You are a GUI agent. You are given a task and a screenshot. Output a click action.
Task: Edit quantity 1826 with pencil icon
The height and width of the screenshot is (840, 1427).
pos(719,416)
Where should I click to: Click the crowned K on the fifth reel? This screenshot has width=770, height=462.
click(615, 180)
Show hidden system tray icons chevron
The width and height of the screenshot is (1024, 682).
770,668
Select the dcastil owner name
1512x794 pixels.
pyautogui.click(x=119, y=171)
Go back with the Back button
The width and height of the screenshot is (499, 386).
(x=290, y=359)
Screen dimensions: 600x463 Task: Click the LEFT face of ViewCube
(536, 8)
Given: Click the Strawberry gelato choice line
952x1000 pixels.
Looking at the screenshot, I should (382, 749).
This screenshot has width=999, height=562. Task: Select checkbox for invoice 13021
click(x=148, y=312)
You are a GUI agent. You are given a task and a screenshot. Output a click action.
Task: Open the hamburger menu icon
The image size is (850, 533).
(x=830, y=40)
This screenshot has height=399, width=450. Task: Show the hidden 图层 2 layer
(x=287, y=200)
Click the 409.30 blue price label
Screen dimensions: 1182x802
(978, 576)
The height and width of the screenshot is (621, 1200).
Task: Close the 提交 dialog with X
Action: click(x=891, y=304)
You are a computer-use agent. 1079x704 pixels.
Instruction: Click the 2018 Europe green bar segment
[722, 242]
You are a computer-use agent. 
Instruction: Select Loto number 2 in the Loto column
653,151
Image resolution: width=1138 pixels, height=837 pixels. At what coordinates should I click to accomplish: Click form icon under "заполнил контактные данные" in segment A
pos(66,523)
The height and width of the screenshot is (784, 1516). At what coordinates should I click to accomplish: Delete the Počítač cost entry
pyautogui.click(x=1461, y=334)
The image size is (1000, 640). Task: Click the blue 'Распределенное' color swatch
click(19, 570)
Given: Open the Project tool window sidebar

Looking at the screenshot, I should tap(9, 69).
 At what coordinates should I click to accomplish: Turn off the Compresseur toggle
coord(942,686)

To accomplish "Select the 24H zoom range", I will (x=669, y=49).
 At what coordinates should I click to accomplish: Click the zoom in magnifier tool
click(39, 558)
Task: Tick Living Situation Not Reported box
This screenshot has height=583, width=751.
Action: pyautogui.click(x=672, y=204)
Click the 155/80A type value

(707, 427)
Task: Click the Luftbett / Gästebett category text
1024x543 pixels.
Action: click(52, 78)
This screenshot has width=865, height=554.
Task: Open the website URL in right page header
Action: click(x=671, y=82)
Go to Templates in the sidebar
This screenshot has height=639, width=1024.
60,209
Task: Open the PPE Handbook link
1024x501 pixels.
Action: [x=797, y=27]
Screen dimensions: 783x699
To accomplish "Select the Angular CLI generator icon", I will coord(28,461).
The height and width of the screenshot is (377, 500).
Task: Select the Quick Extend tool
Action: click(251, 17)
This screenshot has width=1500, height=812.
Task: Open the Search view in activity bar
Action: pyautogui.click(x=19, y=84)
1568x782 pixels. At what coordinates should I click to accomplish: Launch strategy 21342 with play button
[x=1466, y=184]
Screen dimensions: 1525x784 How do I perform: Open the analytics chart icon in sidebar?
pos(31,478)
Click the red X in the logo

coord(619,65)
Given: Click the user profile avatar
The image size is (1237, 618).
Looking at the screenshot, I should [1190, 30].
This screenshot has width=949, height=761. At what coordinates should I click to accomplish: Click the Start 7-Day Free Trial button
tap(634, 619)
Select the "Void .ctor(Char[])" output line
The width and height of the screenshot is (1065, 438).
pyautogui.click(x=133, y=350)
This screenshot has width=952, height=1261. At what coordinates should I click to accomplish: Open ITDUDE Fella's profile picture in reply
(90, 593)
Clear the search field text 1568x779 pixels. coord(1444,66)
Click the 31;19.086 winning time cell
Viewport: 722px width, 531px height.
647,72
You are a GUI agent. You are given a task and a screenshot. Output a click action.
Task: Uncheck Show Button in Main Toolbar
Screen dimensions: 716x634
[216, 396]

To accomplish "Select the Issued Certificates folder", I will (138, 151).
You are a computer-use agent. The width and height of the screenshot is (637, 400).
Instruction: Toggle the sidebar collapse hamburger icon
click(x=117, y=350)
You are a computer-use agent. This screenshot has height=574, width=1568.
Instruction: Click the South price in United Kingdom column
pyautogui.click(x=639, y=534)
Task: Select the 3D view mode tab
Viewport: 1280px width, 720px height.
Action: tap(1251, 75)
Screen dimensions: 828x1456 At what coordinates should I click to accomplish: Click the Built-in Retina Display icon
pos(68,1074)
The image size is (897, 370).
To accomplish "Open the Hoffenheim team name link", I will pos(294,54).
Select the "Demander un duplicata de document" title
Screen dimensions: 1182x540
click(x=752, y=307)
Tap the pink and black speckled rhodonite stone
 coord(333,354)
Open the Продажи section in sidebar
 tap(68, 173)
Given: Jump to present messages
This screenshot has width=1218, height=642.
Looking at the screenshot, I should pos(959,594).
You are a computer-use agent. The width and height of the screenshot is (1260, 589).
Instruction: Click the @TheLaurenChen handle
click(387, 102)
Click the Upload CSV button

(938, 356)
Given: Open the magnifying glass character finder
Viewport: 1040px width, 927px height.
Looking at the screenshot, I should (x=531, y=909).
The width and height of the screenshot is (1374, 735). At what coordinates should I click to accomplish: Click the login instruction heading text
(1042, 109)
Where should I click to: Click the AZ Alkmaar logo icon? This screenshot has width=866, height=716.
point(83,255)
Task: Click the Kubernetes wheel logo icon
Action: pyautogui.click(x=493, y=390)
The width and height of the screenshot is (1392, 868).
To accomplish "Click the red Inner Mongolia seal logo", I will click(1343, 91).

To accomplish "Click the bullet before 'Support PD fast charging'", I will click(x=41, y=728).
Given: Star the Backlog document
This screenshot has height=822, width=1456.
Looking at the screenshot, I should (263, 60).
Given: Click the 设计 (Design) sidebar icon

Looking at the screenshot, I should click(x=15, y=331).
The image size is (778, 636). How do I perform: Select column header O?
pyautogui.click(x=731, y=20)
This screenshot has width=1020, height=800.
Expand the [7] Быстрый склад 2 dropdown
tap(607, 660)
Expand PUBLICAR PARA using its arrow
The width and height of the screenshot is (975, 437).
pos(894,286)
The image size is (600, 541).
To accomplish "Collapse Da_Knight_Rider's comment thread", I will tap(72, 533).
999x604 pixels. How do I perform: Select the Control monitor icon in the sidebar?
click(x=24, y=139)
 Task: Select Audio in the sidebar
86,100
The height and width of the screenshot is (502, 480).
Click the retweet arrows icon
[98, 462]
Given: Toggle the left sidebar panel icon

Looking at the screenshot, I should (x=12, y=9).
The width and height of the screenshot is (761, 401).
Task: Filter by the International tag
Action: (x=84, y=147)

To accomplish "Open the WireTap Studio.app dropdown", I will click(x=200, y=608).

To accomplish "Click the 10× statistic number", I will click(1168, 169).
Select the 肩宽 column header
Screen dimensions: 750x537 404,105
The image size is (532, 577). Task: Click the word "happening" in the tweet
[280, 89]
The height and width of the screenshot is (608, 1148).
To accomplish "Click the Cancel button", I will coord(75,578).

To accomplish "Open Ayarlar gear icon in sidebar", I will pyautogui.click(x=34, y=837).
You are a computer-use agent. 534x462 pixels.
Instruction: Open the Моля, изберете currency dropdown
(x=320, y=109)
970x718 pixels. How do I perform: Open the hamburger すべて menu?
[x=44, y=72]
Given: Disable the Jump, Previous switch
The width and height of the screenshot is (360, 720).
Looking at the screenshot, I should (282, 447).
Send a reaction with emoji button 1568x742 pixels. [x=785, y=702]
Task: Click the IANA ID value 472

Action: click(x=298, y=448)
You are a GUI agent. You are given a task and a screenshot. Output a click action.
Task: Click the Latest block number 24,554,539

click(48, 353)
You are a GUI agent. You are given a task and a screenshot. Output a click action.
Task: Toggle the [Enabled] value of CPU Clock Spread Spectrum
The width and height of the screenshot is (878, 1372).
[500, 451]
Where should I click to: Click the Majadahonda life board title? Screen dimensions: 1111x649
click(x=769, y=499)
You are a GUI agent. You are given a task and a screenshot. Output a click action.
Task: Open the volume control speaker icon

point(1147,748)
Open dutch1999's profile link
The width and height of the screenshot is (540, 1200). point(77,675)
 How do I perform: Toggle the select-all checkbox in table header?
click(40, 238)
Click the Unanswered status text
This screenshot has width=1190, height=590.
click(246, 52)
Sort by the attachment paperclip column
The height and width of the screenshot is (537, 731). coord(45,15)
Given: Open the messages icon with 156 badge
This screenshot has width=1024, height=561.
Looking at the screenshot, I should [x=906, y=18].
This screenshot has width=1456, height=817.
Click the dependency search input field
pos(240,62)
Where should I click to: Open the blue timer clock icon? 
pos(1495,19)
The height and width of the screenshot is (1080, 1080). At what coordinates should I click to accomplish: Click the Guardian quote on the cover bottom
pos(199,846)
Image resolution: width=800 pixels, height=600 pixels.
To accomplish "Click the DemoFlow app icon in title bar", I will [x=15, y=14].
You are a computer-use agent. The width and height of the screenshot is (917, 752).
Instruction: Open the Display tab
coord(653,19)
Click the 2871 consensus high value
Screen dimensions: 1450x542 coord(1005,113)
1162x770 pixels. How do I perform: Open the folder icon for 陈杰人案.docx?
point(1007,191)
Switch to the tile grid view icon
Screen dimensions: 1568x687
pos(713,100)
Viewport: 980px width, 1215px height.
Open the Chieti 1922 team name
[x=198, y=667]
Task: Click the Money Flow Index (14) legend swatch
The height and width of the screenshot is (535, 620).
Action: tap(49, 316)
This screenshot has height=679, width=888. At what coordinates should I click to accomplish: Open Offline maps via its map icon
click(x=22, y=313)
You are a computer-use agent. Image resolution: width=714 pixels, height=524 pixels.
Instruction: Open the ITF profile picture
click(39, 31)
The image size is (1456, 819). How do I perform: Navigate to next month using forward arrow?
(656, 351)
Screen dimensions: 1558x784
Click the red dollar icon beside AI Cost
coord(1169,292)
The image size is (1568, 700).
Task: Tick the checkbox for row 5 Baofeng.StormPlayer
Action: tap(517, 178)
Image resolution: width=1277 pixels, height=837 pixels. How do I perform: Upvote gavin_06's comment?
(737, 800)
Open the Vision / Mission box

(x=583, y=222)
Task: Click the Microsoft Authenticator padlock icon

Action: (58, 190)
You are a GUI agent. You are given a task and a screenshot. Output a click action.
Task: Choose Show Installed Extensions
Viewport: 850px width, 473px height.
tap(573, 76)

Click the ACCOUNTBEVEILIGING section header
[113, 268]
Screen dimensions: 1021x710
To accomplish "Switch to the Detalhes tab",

* * * * * * *

### EXERCISE
Set down the lines from the one with "Click the red dollar icon beside AI Cost" through the end of the data above. Keep each exactly as written and add no other line.

### TASK ANSWER
Click the red dollar icon beside AI Cost
coord(1169,292)
The image size is (1568, 700).
Task: Tick the checkbox for row 5 Baofeng.StormPlayer
Action: tap(517, 178)
Image resolution: width=1277 pixels, height=837 pixels. How do I perform: Upvote gavin_06's comment?
(737, 800)
Open the Vision / Mission box

(x=583, y=222)
Task: Click the Microsoft Authenticator padlock icon

Action: (58, 190)
You are a GUI agent. You are given a task and a screenshot. Output a click action.
Task: Choose Show Installed Extensions
Viewport: 850px width, 473px height.
tap(573, 76)

Click the ACCOUNTBEVEILIGING section header
[113, 268]
Screen dimensions: 1021x710
To accomplish "Switch to the Detalhes tab",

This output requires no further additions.